Wednesday, October 26, 2005

Careful What You Wish For

I don't know much at all about this AllKids health care plan that the gov is promoting, other than he is notorious for promoting and pushing expensive projects with no money or every one else's money. Hope this works out for folks like the Evans family, but I'd be wary.

Tracie Evans also told committee members how she and her husband Michael have been married for over 18 years and for the last 15 years, he has worked as a community organizer with a not-for-profit while she home-schools the children. Their four children, Michelle (15 years old), Alisha (14 years old), Janell (13 years old) and son Aaron (11 years old) lack the health insurance they need because the cost of private insurance is out of reach, yet their income is too high to be eligible for state health insurance. Aaron has asthma and they currently pay out-of-pocket for the children’s doctor visits at a nearby clinic.

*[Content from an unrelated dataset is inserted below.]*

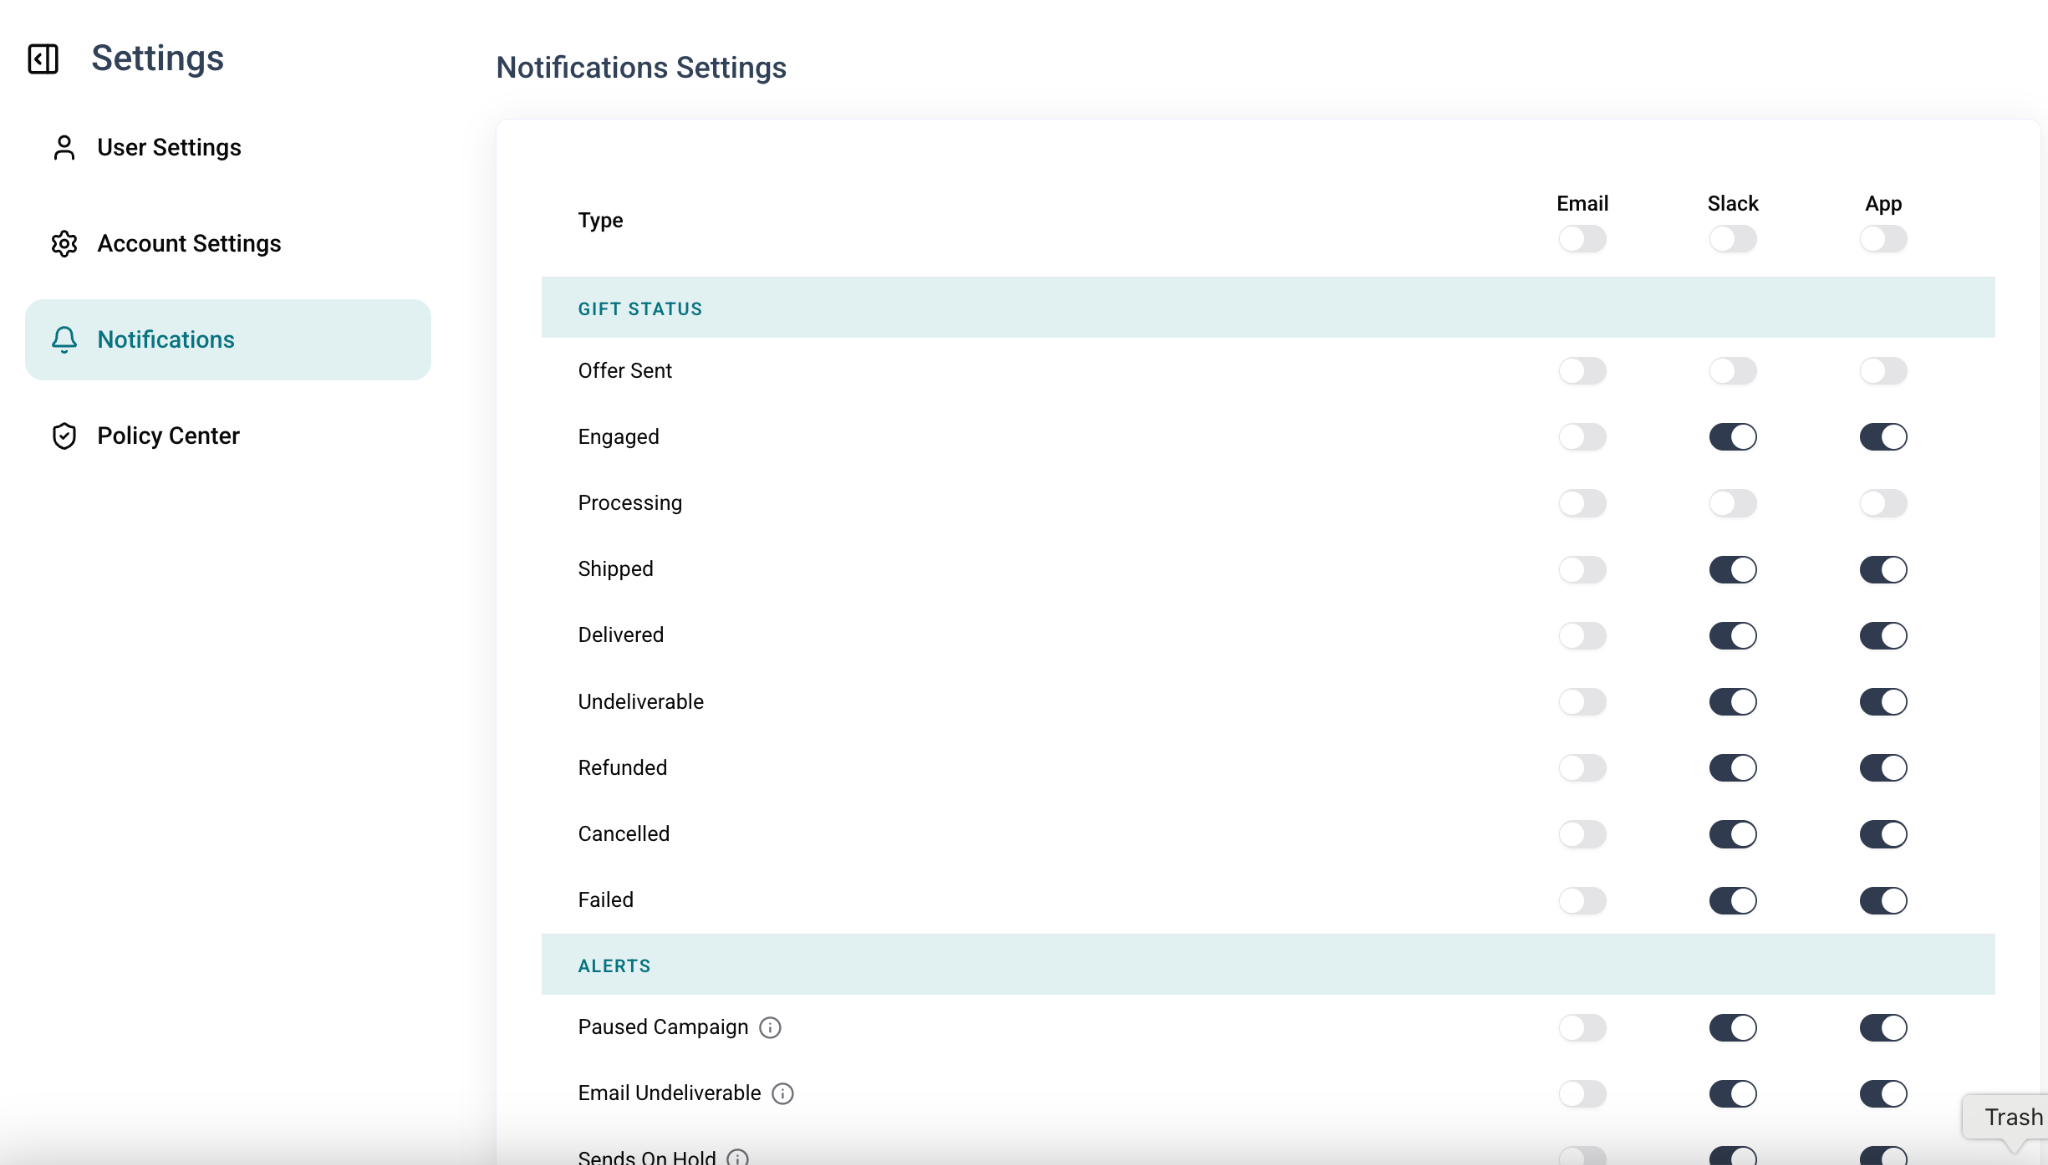
Task: Click the User Settings person icon
Action: pos(64,148)
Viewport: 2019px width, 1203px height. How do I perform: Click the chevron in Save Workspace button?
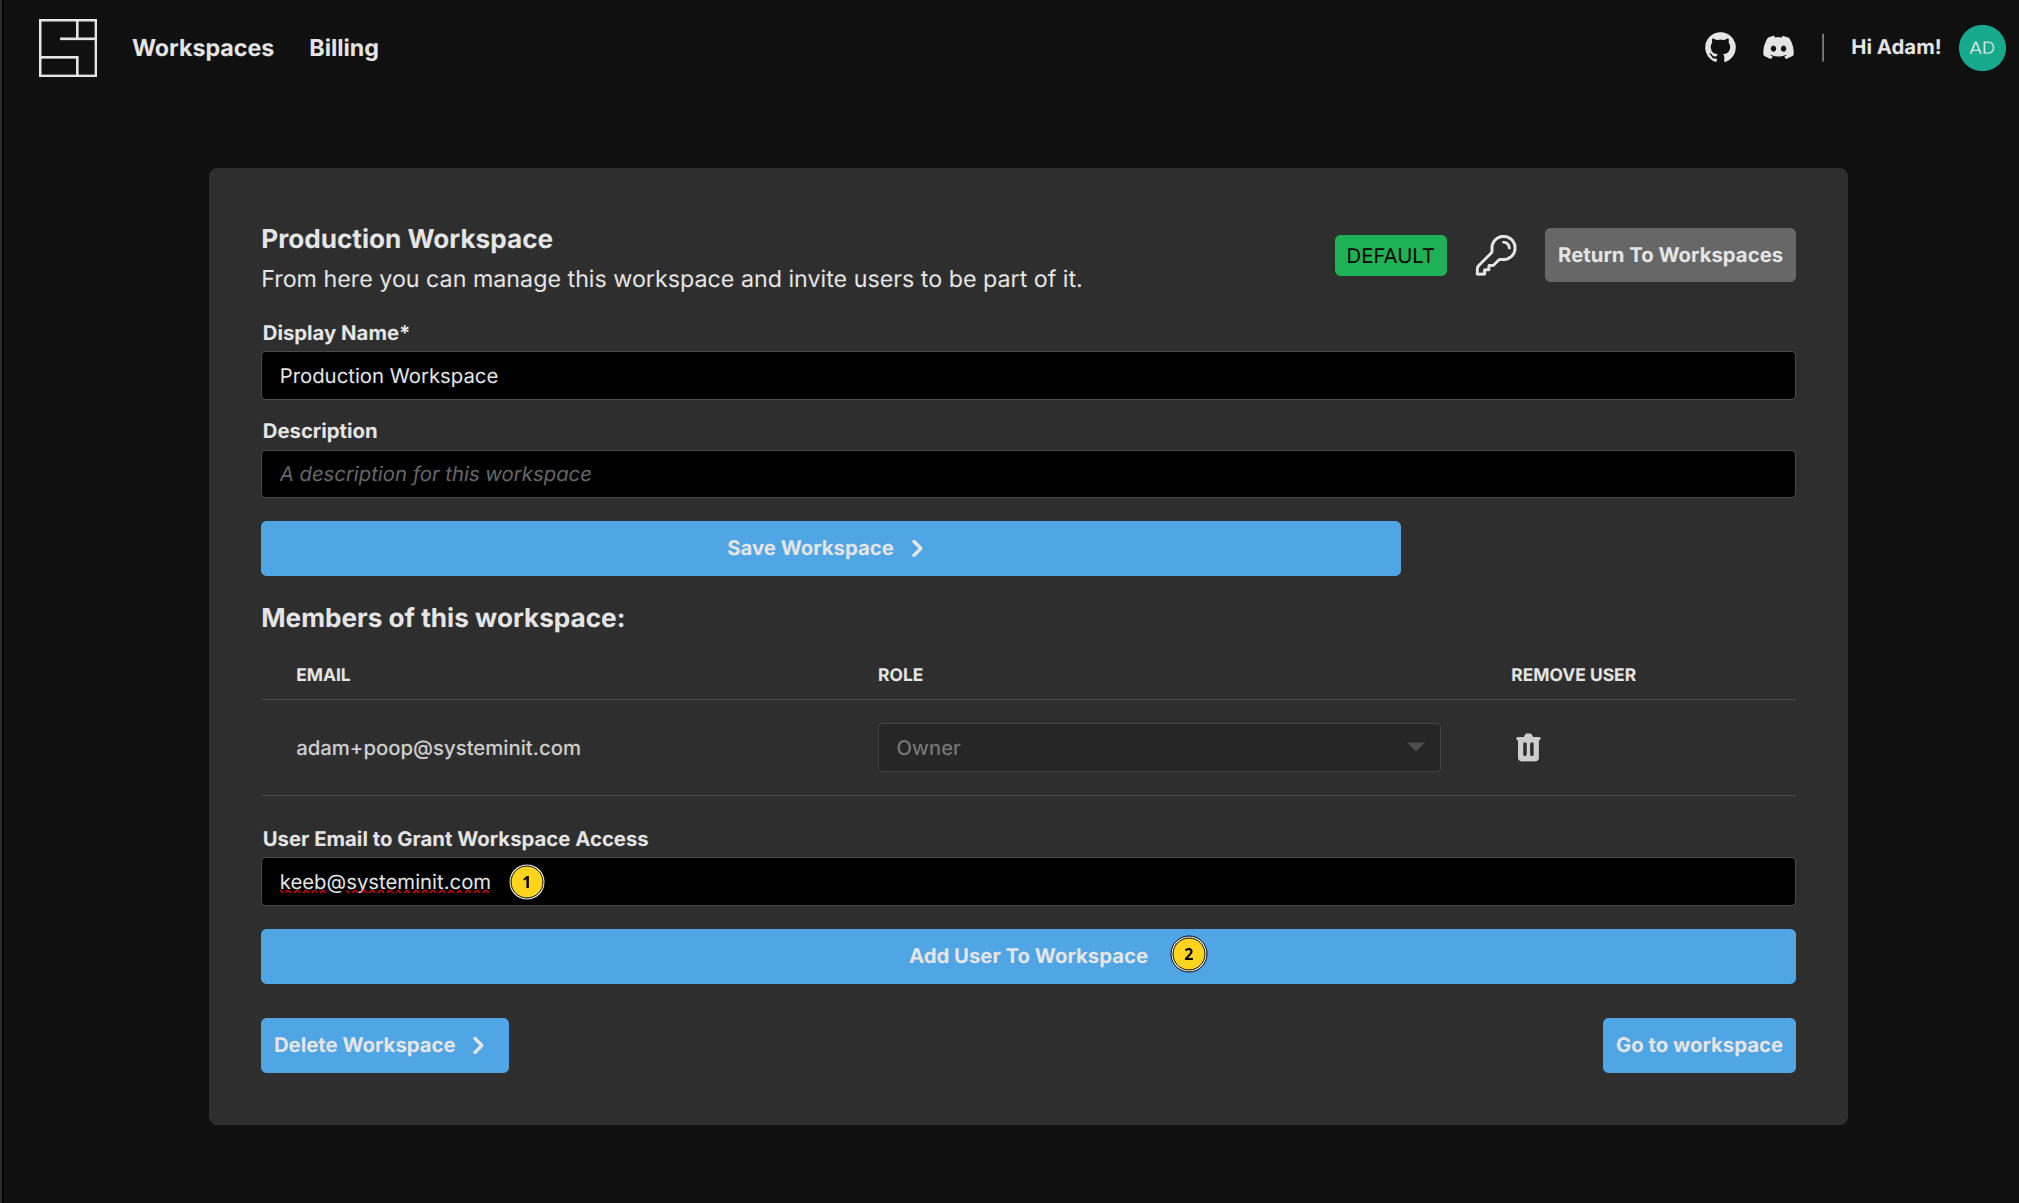coord(917,548)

This also caught my eye below. Somehow, the expansion and involvement of the federal government in this project along with 'it's good for the economy' is also relevant. The "ripple effect":
According to the new Families USA study, All Kids will capture approximately $37 million from the federal government in matching funds for covering more children eligible for Medicaid and SCHIP and for speeding up the payment cycle for all doctors who treat children in the state’s children’s health insurance programs. The $37 million in new federal funds from All Kids will have a direct impact on the state’s economy, since the funds are used to pay doctors, hospitals, clinics and other health-related businesses. Providers then use the payments they receive to buy goods and pay salaries which, in turn, adds more money to the economy that can be spent on other goods and services. Using a U.S. Department of Commerce input-output model, Families USA found this ripple effect, also called the “multiplier effect”, is estimated to generate $87,561,000 in new business activity and $30,769,000 in wages in the first year of All Kids.

Health care is the second-fastest growing industry in Illinois, and among the fastest in the nation. Over the past five years, the health care industry has created nearly 40,000 new jobs in Illinois.
Big government and Big Bureaucracy is definitely rippling and rampant. Just a little concerned about where all this is heading.